Aim of the exercise - For each line of the material, check for the string "agent"; then state how many lines had it, giving only the number.

Provided records -

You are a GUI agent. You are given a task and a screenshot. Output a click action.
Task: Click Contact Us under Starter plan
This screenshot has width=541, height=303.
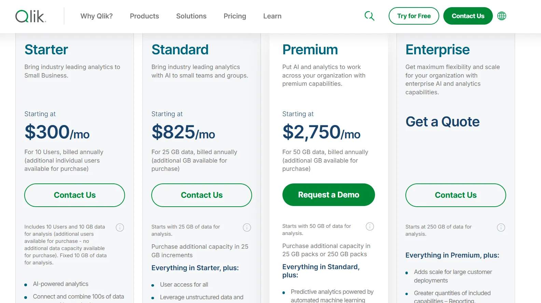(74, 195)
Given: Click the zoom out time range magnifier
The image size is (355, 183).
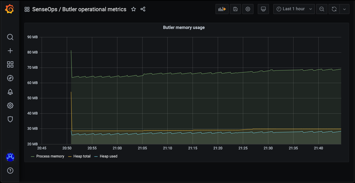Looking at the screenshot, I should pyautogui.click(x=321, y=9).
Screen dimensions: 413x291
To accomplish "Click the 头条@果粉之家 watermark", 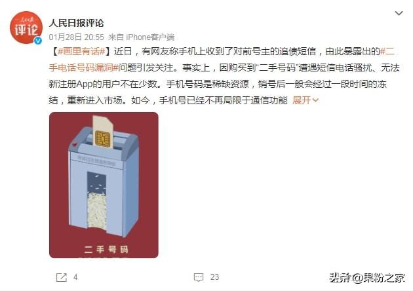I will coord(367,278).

--

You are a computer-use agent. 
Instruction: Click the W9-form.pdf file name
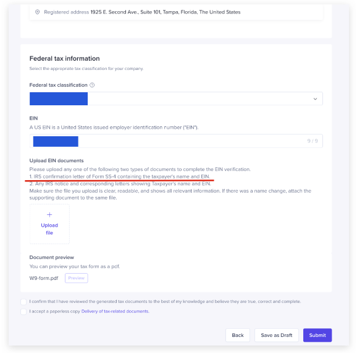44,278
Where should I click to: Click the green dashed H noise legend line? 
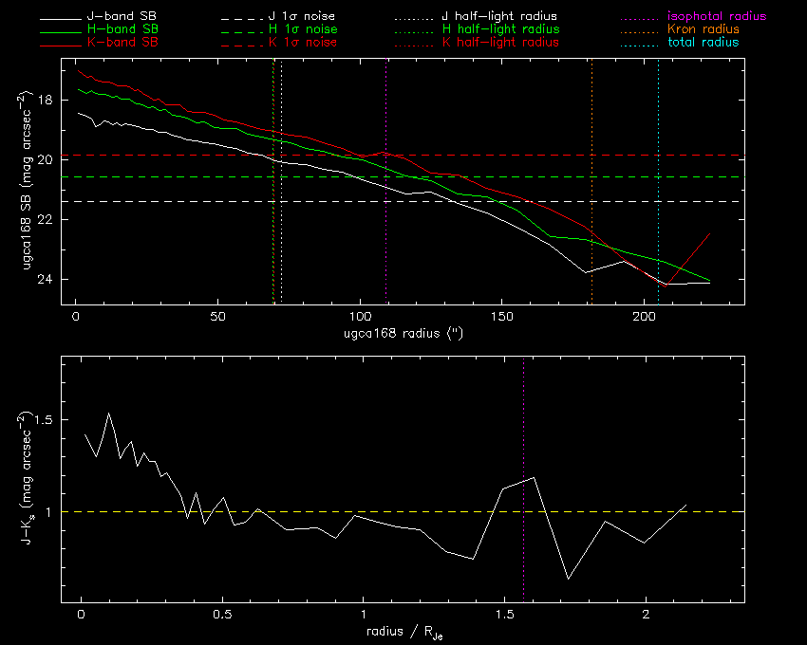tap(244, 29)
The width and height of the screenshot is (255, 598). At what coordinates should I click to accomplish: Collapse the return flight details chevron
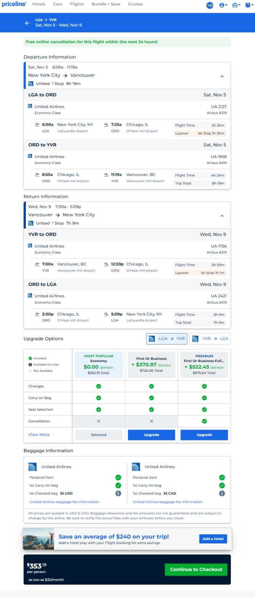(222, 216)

Finished task - 2